* _Te lezen tekst_:
....

Regeling vervallen per 18-01-2014

Verordening Nadeelcompensatie Verkeers- en Vervoersvoorzieningen provincie Fryslân

Geldend van 13-02-2010 t/m 17-01-2014

Intitulé

Verordening Nadeelcompensatie Verkeers- en Vervoersvoorzieningen provincie Fryslân

Verordening van 16 december 2009, houdende bepalingen inzake een verzoek tot vergoeding van schade die voortvloeit uit de toepassing van een bevoegdheid of de uitoefening van een taak betreffende het in stand houden of wijzigen van het stelsel van verkeers- en vervoersvoorzieningen (Verordening Nadeelcompensatie Verkeers- en Vervoersvoorzieningen provincie Fryslân)

HOOFDSTUK 1 Algemene bepalingen

Artikel 1 Begripsomschrijvingen

In deze verordening wordt verstaan onder:

  • a.

    onafhankelijke deskundige: de deskundige zoals bedoeld in artikel 16, eerste lid;

  • b.

    verzoek: een verzoek om schadevergoeding als bedoeld in artikel 13, dan wel artikel 21;

  • c.

    verzoeker: de indiener van een verzoek als bedoeld in artikel 13, dan wel artikel 21;

  • d.

....

* _Wat je moet doen_:
1 > Leg met behulp van de aanhef van de verordening over nadeelcompensatie uit om welke schade het bij een verzoek gaat.
2 > Tot en met welke datum gold de verordening over nadeelcompensatie?
3 > Schrijf de verordening over nadeelcompensatie verder vanaf het punt waar de tekst ophoudt.
Het materiaal hieronder heb je niet nodig.

* _Brongegevens_:

....

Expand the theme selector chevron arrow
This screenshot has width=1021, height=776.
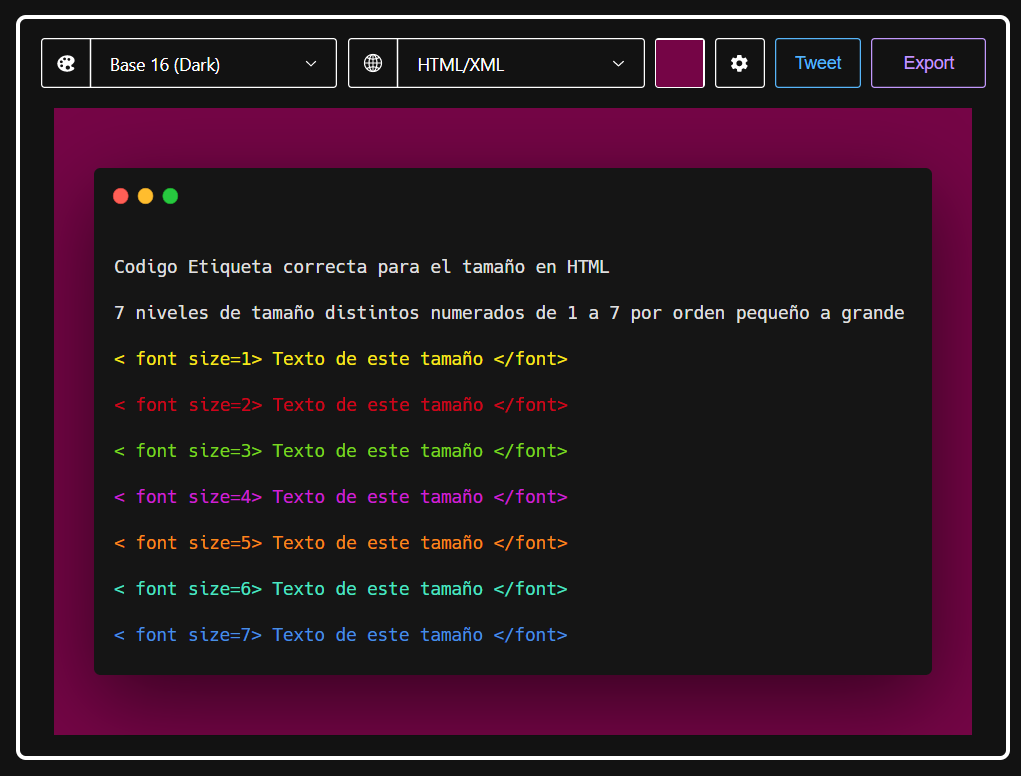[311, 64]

....

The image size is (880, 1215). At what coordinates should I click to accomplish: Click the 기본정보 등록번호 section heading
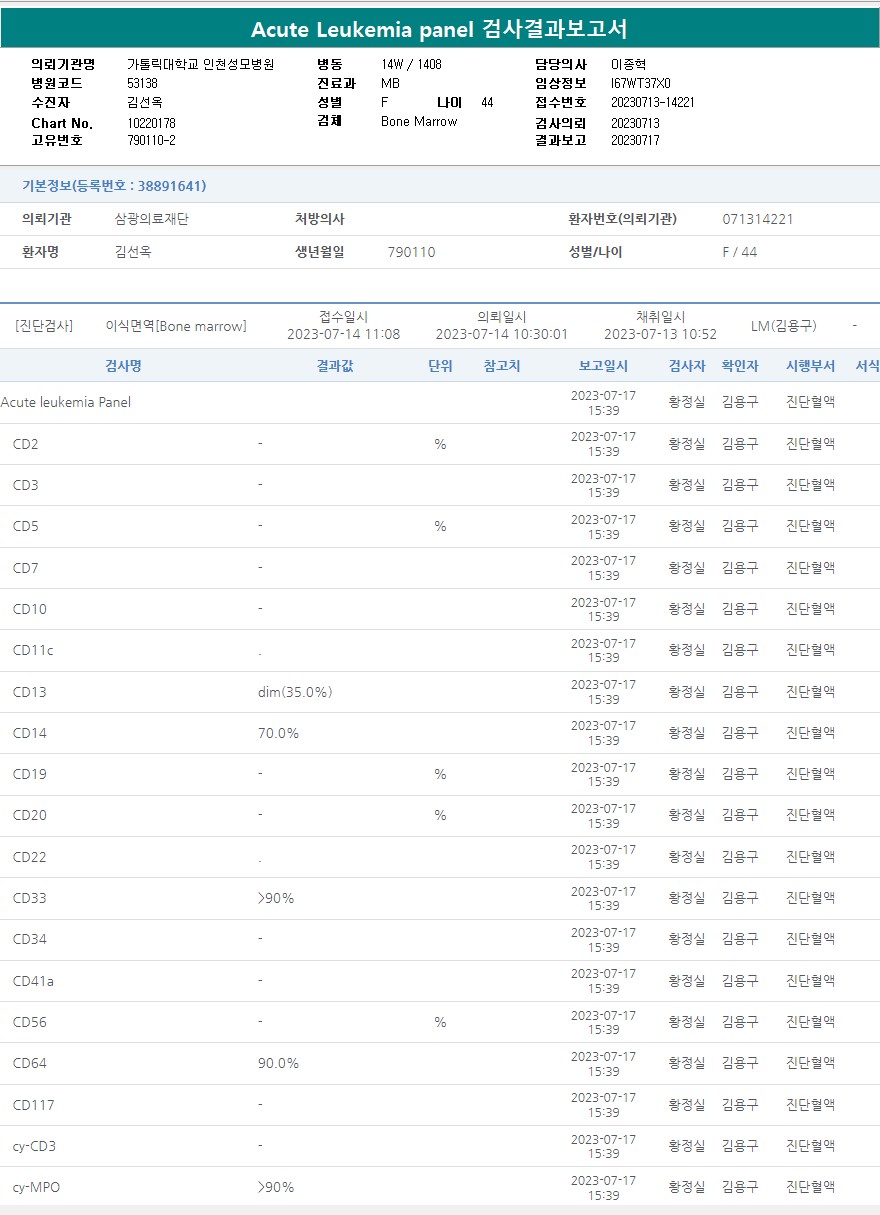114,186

....

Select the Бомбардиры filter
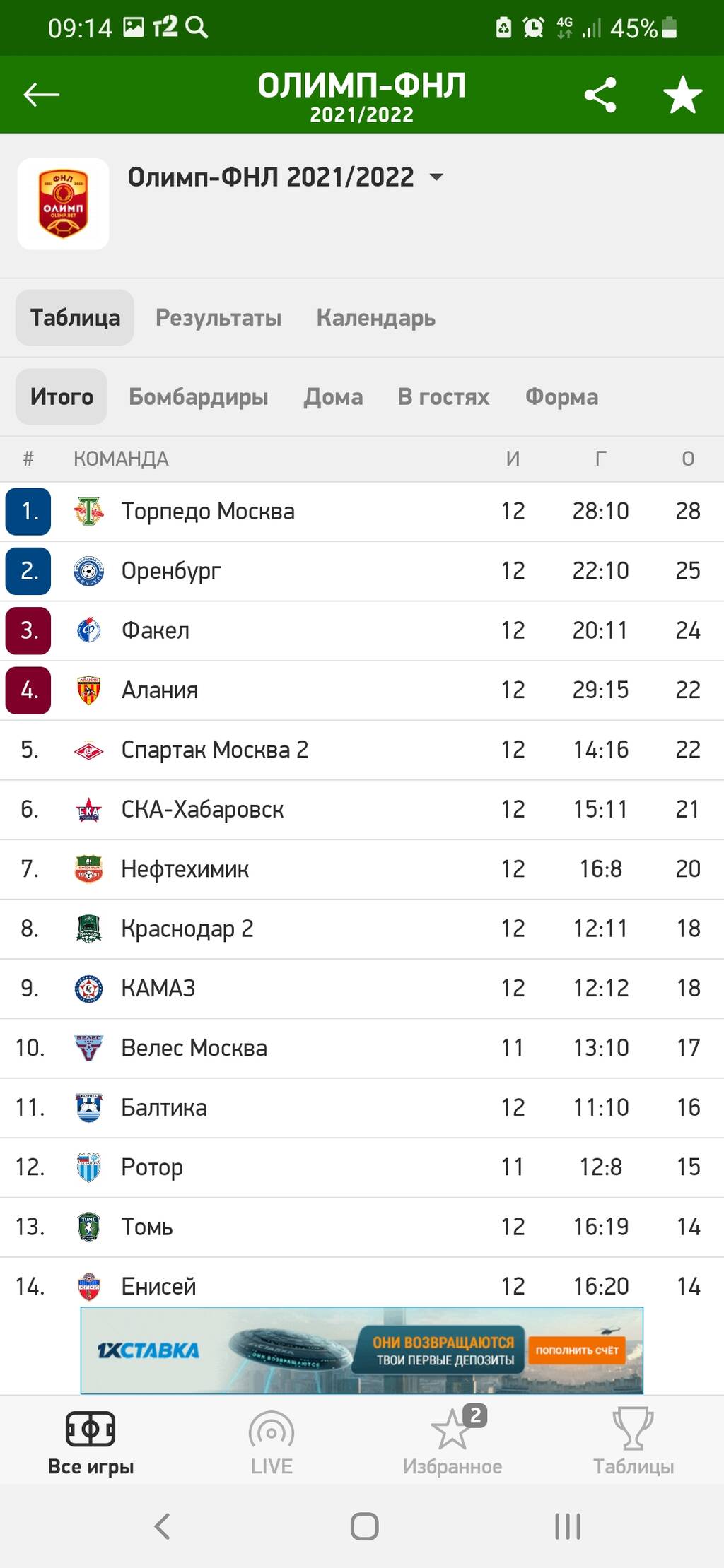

....

* _Antwoorden_:
1 > Het gaat om schade die voortvloeit uit de toepassing van een bevoegdheid of de uitoefening van een taak die betrekking heeft op het in stand houden of wijzigen van het stelsel van verkeers- en vervoersvoorzieningen. Een verzoek vraagt om vergoeding van die schade.

2 > Tot en met 17-01-2014.

3 >
    schade: schade als gevolg van een schadeoorzaak als bedoeld in artikel 2.

Artikel 2 Reikwijdte

De verordening is van toepassing op verzoeken strekkende tot vergoeding van schade, voortvloeiend uit de rechtmatige uitoefening door de provincie Fryslân of een van haar bestuursorganen van een aan het publiekrecht ontleende bevoegdheid of taak, betreffende het in stand houden of wijzigen van het stelsel van verkeers- en vervoersvoorzieningen.

Artikel 3 Recht op schadevergoeding

  • 1.

    Gedeputeerde Staten kennen degene die, als gevolg van de in artikel 2 bedoelde bevoegdheden en taken, schade lijdt of zal lijden, op verzoek een vergoeding toe, voor zover deze schade redelijkerwijze niet of niet geheel te zijnen laste behoort te blijven en voor zover de vergoeding niet of niet voldoende anderszins is verzekerd.

  • 2.

    De vergoeding wordt bepaald in een geldsom. Gedeputeerde Staten kunnen een vergoeding toekennen in een andere vorm dan betaling van een geldsom.

Artikel 4 Normaal risico

Schade die valt binnen het normaal maatschappelijk risico of het normaal ondernemersrisico komt niet voor vergoeding in aanmerking.

Artikel 5 Speciale last

Schade als gevolg van een schadeoorzaak als bedoeld in artikel 2, komt alleen voor vergoeding in aanmerking wanneer deze in belangrijke mate afwijkt van de schade die dientengevolge op een ieder drukt, dan wel wanneer deze schade op een naar verhouding gering aantal natuurlijke of rechtspersonen die in vergelijkbare positie verkeren drukt.

Artikel 6 Actieve risico-aanvaarding

  • 1.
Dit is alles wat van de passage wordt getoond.